Stored data:
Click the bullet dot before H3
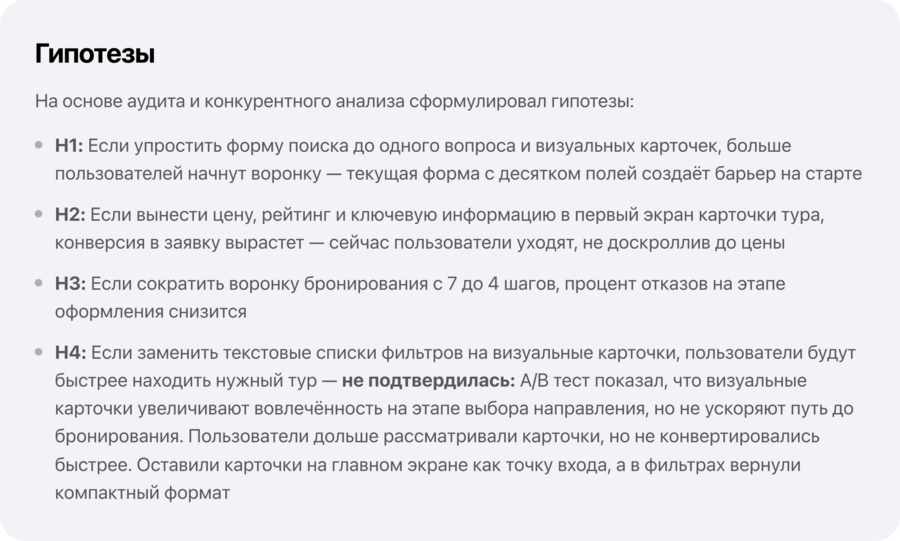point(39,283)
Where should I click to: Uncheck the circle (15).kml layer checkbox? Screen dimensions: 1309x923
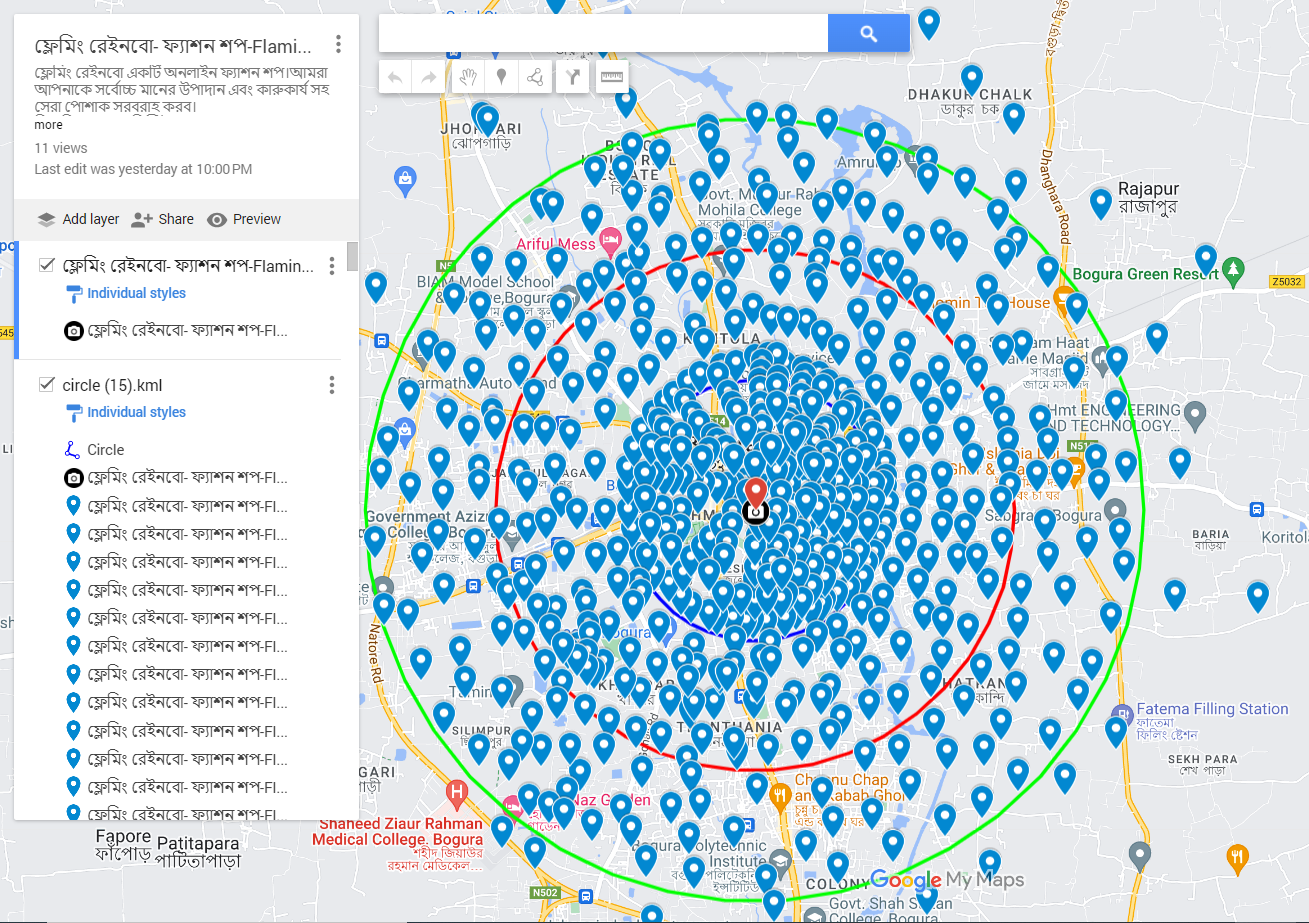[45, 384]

...

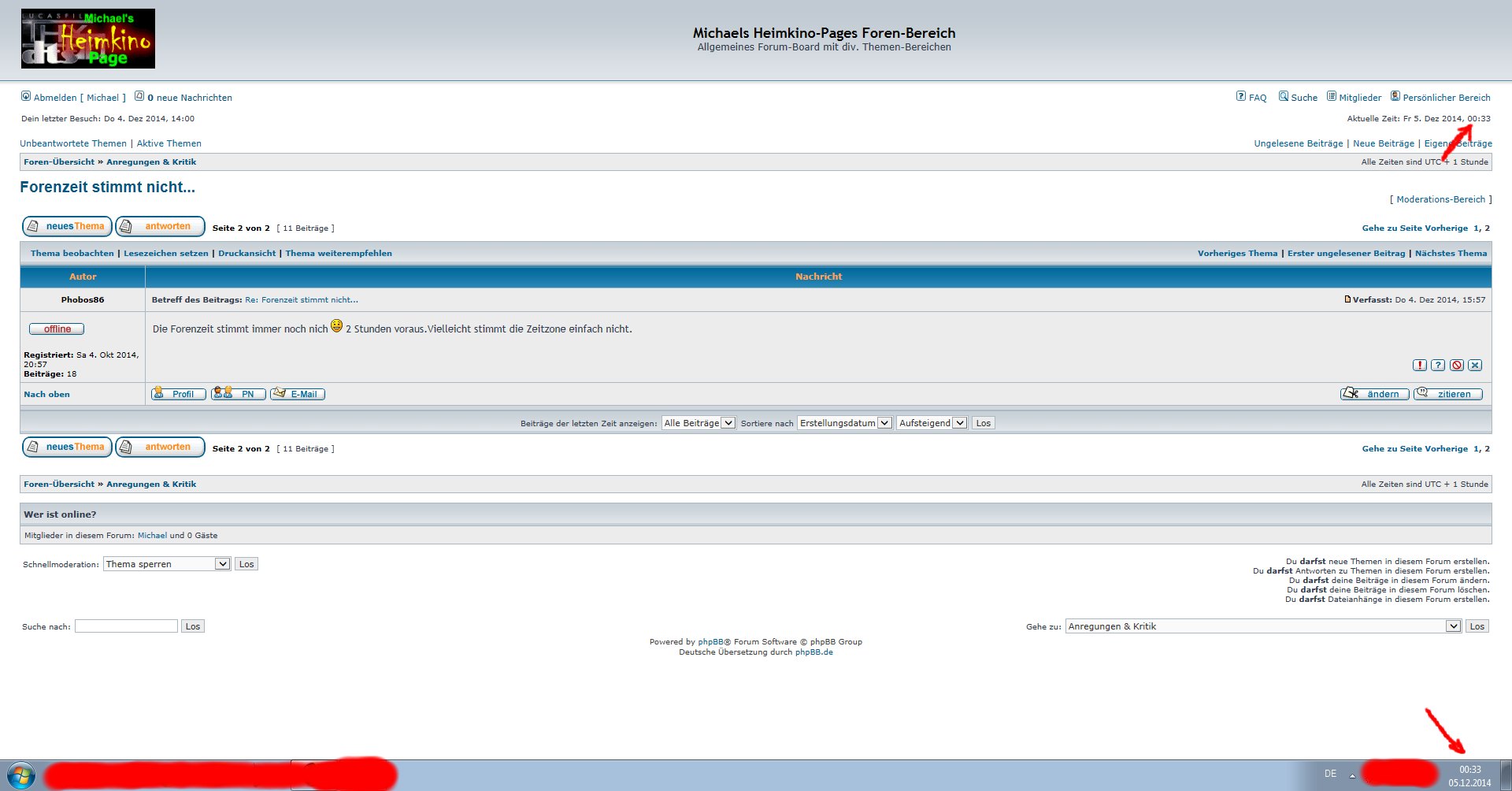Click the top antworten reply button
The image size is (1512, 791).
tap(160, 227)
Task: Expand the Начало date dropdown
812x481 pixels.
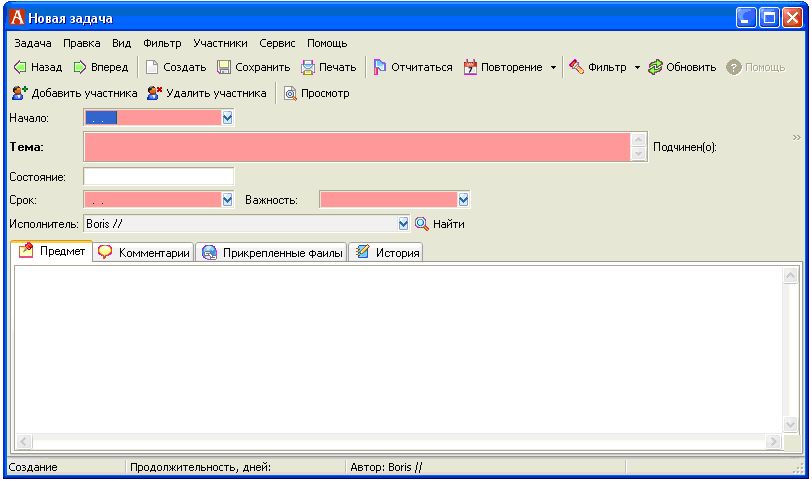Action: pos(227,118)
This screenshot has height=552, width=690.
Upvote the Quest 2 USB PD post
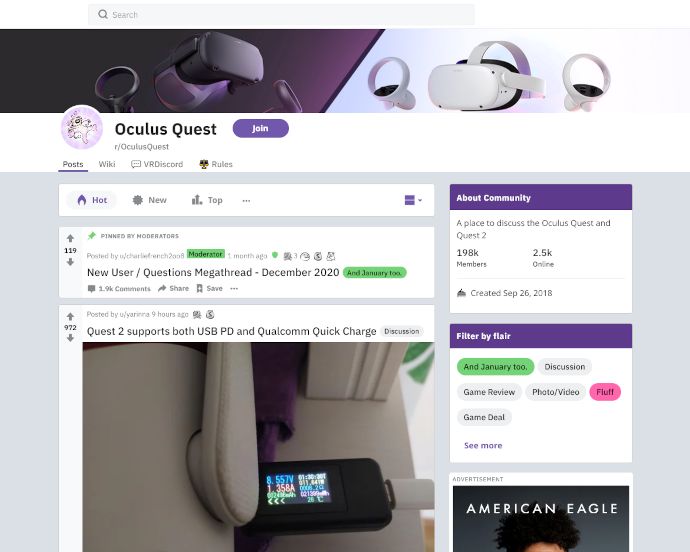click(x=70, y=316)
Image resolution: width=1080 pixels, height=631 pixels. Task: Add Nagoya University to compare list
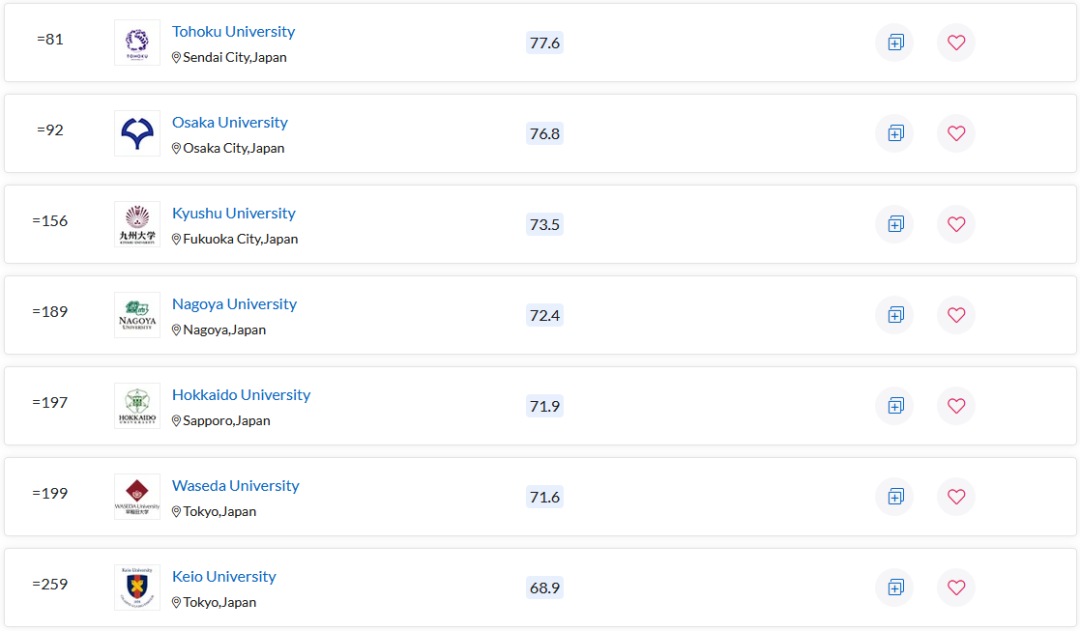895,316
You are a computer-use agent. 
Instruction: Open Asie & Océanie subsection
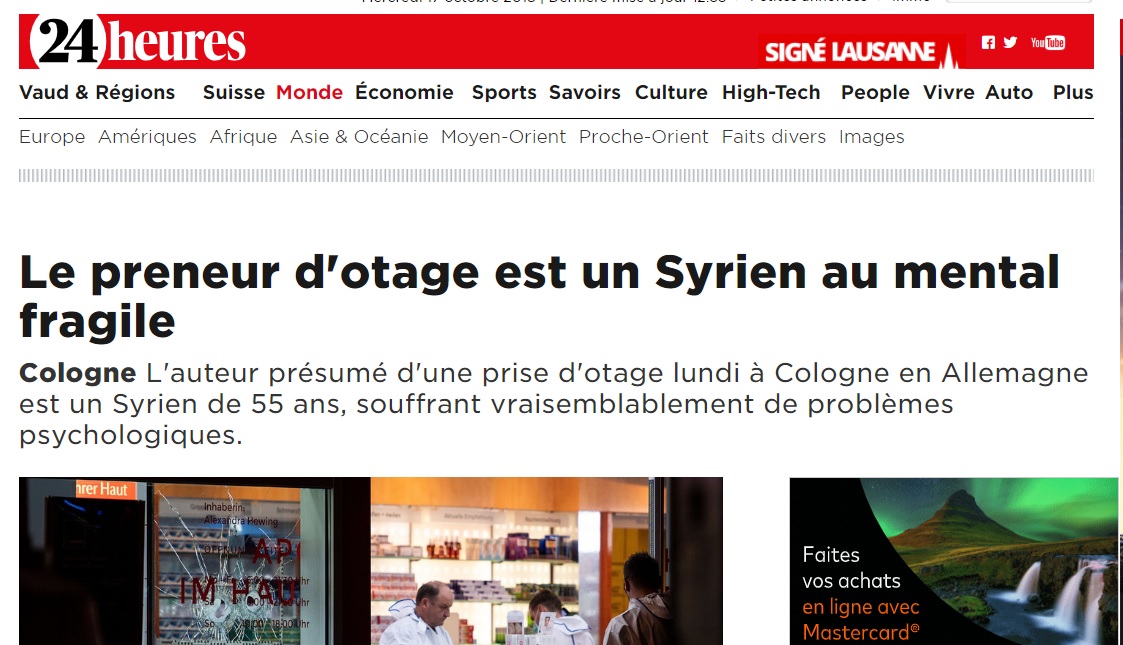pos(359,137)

---

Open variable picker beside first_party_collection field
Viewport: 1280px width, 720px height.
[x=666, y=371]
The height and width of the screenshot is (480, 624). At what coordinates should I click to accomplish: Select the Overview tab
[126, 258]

About this exercise: In the listing above, find the line containing "Task: Expand the Начало date dropdown" and the line containing "You are a computer-use agent."; print those lines and every line between them exactly, leaving out pictures.

Response:
Task: Expand the Начало date dropdown
812x481 pixels.
Action: pos(227,118)
This screenshot has height=552, width=690.
Upvote the Quest 2 USB PD post
click(x=70, y=316)
Image resolution: width=1080 pixels, height=631 pixels. Task: Add Nagoya University to compare list
895,316
You are a computer-use agent. 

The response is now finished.